US jobless numbers surged from 3.3 million the week prior to 6.6 million last week, taking the total to almost 10 million people filing for benefits. Donald Trump responded to these record-breaking figures by signing an historic $2.2 trillion virus relief package into law. The package gives the unemployed $600 per person, in addition to their state benefits, for up to four months. This is a significant increase from the average benefits payment of c.$385 per person per month. It is expected that jobless numbers will continue to climb as workers and businesses alike access benefits; these stark numbers validate the consensus view that the US is already in recession.

Services PMI data shows a sedate return to the new normal for China and a somewhat grim picture for Europe. As China gets back to work, data sluggishly moved up from an historic low of 26.5 in February to 43 in March, a move in the right direction, but at a slower pace than expected. Europe, notably Spain and Italy, tells a very different story; both countries posted services data of 52.1 in February which collapsed to 23 and 17.4 respectively in March. While the Coronavirus continues to wreak havoc with the global economy, there are some tentative signs, in both Spain and Italy, that the infection rate is slowing.

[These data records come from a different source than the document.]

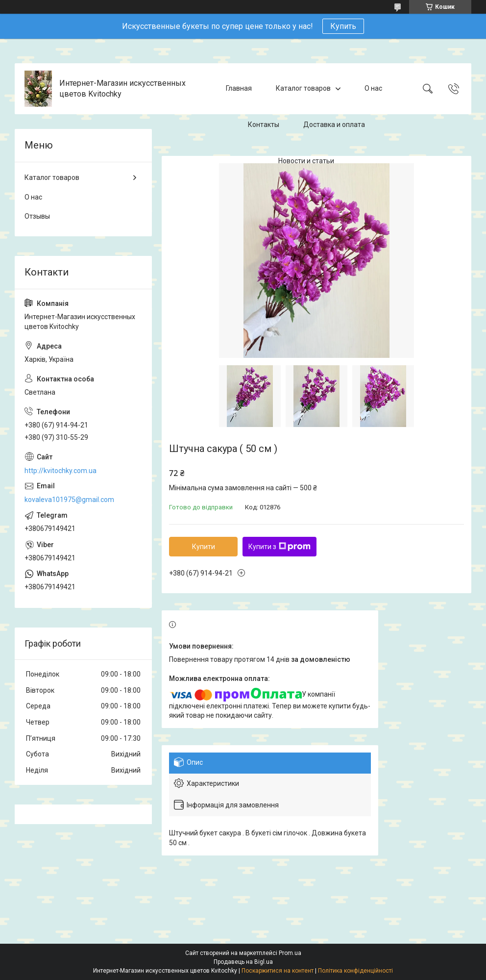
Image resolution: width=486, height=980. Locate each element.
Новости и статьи (306, 161)
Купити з (279, 547)
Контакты (264, 125)
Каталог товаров (303, 88)
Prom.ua (290, 953)
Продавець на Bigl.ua (243, 962)
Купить (343, 26)
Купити (203, 547)
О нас (373, 88)
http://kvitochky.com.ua (60, 471)
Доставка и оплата (334, 125)
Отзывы (37, 216)
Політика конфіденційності (355, 971)
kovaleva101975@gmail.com (69, 500)
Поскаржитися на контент (277, 971)
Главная (239, 88)
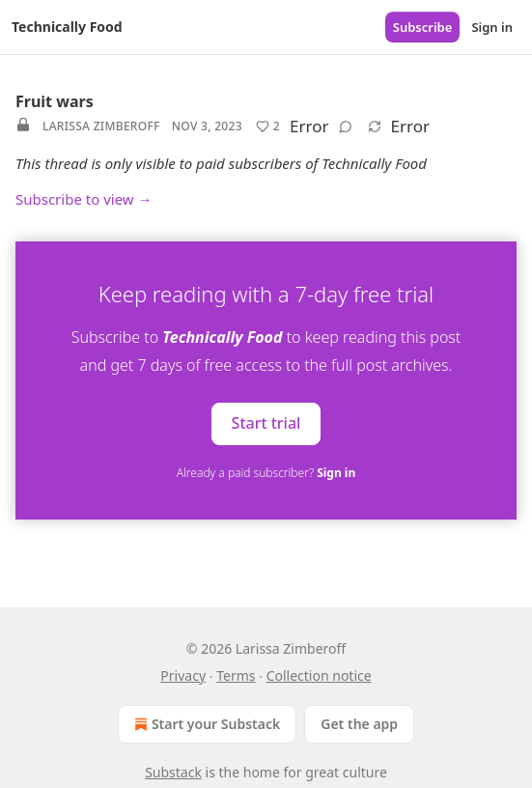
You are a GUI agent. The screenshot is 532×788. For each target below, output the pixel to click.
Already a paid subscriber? (266, 472)
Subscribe (423, 27)
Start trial (266, 423)
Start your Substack (205, 724)
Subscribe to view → (84, 199)
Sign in (491, 27)
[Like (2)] (267, 127)
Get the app (359, 723)
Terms (236, 675)
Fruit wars (54, 101)
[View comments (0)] (346, 127)
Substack (173, 772)
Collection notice (319, 675)
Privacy (182, 675)
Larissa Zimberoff (101, 126)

Crude oil hit rock bottom last week tumbling to $25 a barrel having started 2020 at $66 a barrel. The slowing economy and excess supply have resulted in the collapse in oil price. In a move to stem further price falls, OPEC and others will meet this Thursday with a view to cutting supply. In an unprecedented move, which has not been witnessed before, Saudi Arabia will delay announcing its official oil selling price for May until after the meeting has taken place; prices were due on Sunday.